MYCN Drives a Tumor Immunosuppressive Environment Which Impacts Survival in Neuroblastoma

Abstract

A wide range of malignancies presents MYCN amplification (MNA) or dysregulation. MYCN is associated with poor prognosis and its over-expression leads to several dysregulations including metabolic reprogramming, mitochondria alteration, and cancer stem cell phenotype. Some hints suggest that MYCN overexpression leads to cancer immune-escape. However, this relationship presents various open questions. Our work investigated in details the relationship of MYCN with the immune system, finding a correlated immune-suppressive phenotype in neuroblastoma (NB) and different cancers where MYCN is up-regulated. We found a downregulated Th1-lymphocytes/M1-Macrophages axis and upregulated Th2-lymphocytes/M2-macrophages in MNA NB patients.

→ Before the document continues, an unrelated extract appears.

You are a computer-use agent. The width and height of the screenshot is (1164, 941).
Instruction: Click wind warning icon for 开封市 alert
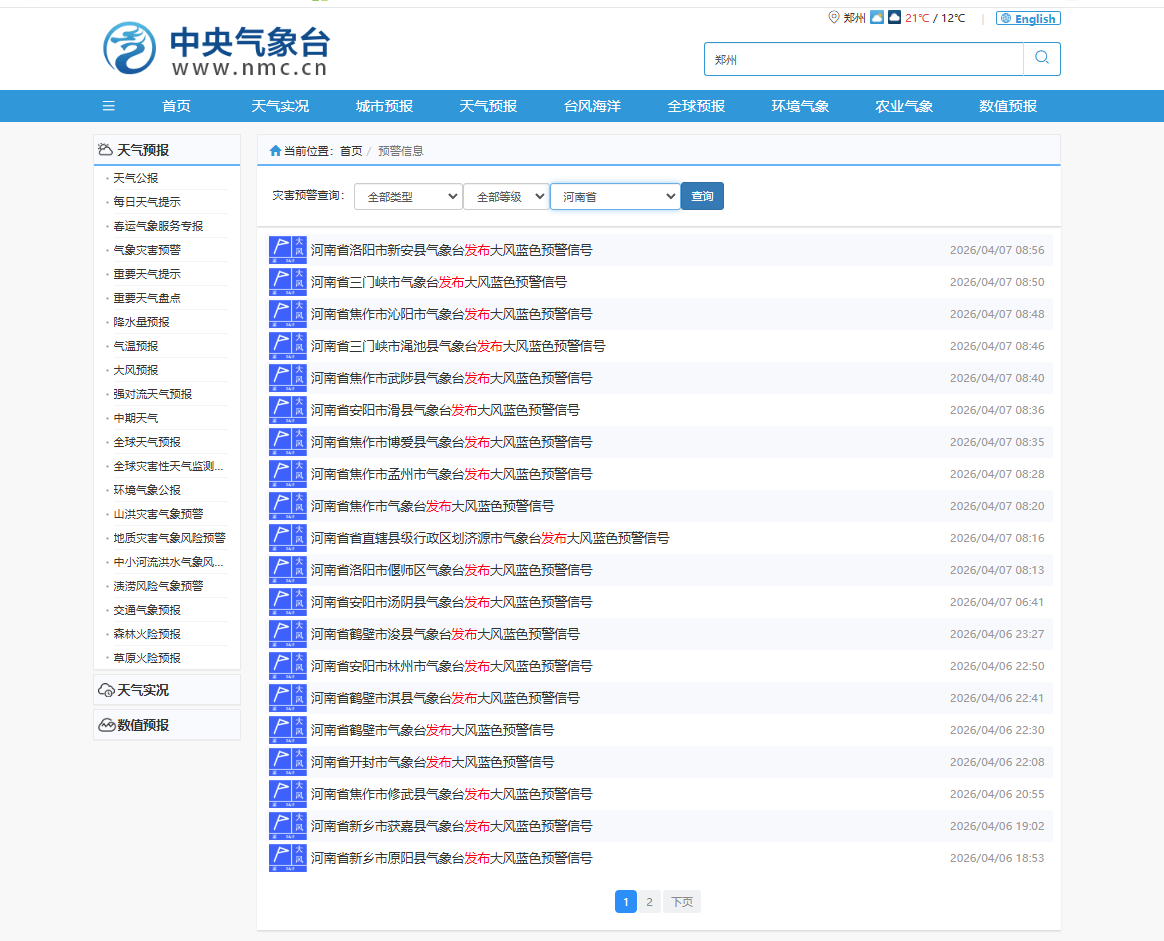click(x=287, y=762)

Moreover, we unveiled a complex immune network orchestrated by N-Myc and we identified 16 genes modules associated to MNA NB. We also identified a MYCN-associated immune signature that has a prognostic value in NB and recapitulates clinical features. Our signature also discriminates patients with poor survival in non-MNA NB patients where MYCN expression is not discriminative. Finally, we showed that targeted inhibition of MYCN by BGA002 (anti-MYCN antigene PNA) is able to restore NK sensibility in MYCN-expressing NB cells. Overall, our study unveils a MYCN-driven immune network in NB and shows a therapeutic option to restore sensibility to immune cells.